# [READING PASSAGE]
::::::::::

What did make it better was covering the dish with foil, putting their solemn blue shells out of sight and into the oven. I left the kitchen so any hissing liquid noises or screaming would not be heard, and watched the clock. After, lifting the foil released aromas of broth and butter, garlic and parsley, and there is now leftover mussel broth in the freezer for later soup. They were delicious, the shells clattered and made a pile on newspaper, the cat played with one scuttering across the kitchen floor. I scrubbed a few to keep as examples of bivalves for class, and tossed the rest into the garbage chute. Primitive thing in a shell, what have I turned into?
Supper is over, night has slipped into place. Tulip is half on my lap, head resting on the arm of the sofa, and she is a furry hot water bottle warming me this cooler evening, before the apartment complex has turned on any heat. Min is snoring behind us in her perch on the bookshelf, and there is broccoli soup cooling in the kitchen that needs to be put away. Sleep well in your oyster beds, listen to the tides pulling and pushing as they did hundreds of thousands of years ago, when the months began by lunar and luteal signs of neap and ebb. Covers up to chin, dream of coming and going. Sleep well.
I had a coupon for a dollar off from the seafood department at the grocer's; lobsters on ice waved feebly in hopes of homicide to put them out of their misery, others in the tank were livelier and higher priced. If I ever kill a lobster again, it will happen only with vast amounts of alcohol saucing the cook-murderer. The last one, with all the assurances of primitive nervous systems by instructive how-to's, fought back, at least I think it did. I nipped the spinal cord, split the head in two, put it in a pail of vodka to make it drunk, yet when dunking it headfirst into the boiling mass, the poor, half-chopped up beast heard the calvary call and rallied, legs a-waving, trying to climb out of the pot. Lord, I cried. Ate him, but cried through the butter.

::::::::::

# [SUPPLIED MATERIAL]
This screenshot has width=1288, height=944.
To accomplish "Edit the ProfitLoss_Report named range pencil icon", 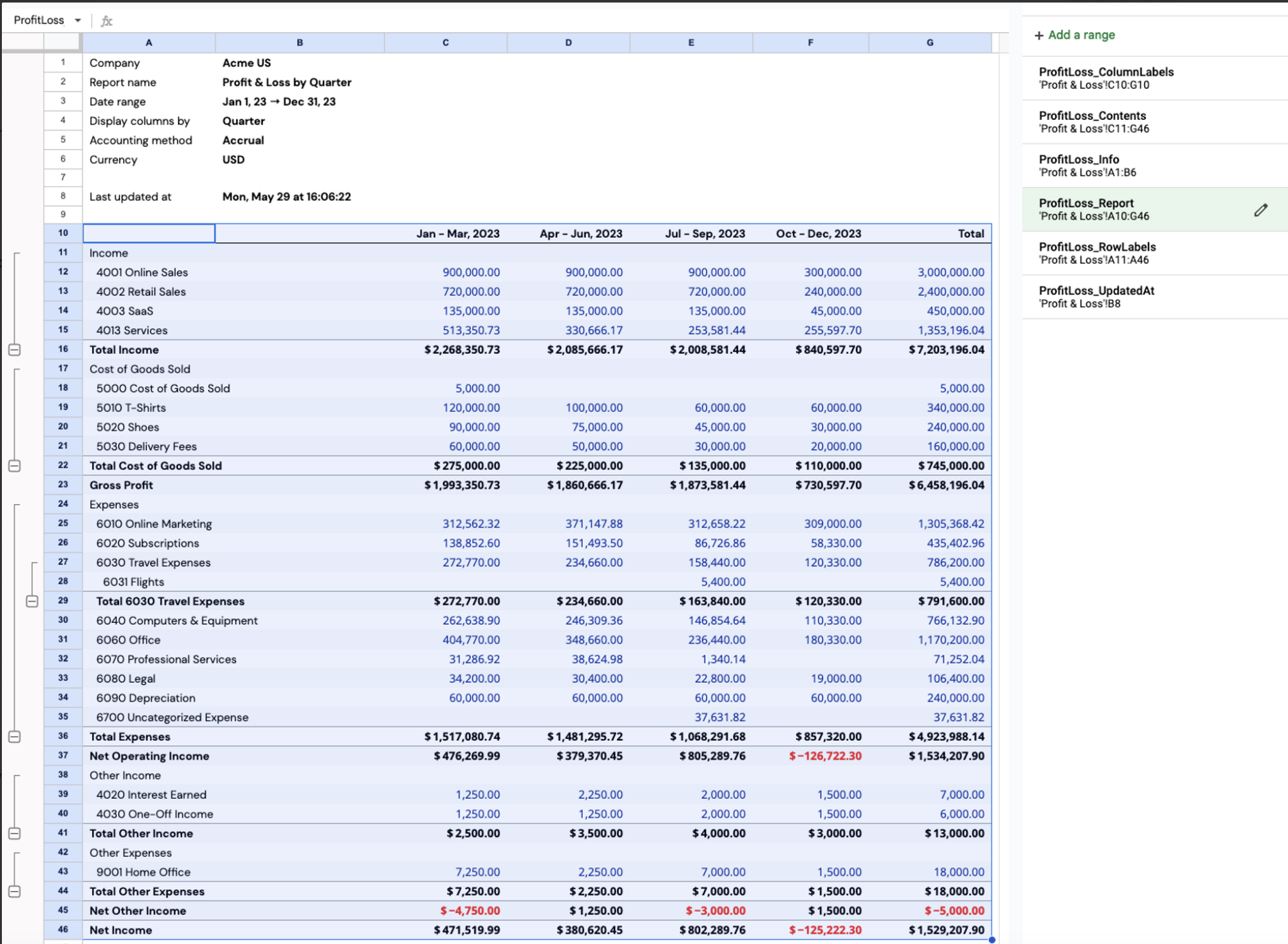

::::::::::

# [DO THIS]
Update the passage about cooking shellfish: write out everything from "Supper is over, night" down to "going. Sleep well." again, putting "lentil soup" in place of "broccoli soup".

# [TASK SOLUTION]
Supper is over, night has slipped into place. Tulip is half on my lap, head resting on the arm of the sofa, and she is a furry hot water bottle warming me this cooler evening, before the apartment complex has turned on any heat. Min is snoring behind us in her perch on the bookshelf, and there is lentil soup cooling in the kitchen that needs to be put away. Sleep well in your oyster beds, listen to the tides pulling and pushing as they did hundreds of thousands of years ago, when the months began by lunar and luteal signs of neap and ebb. Covers up to chin, dream of coming and going. Sleep well.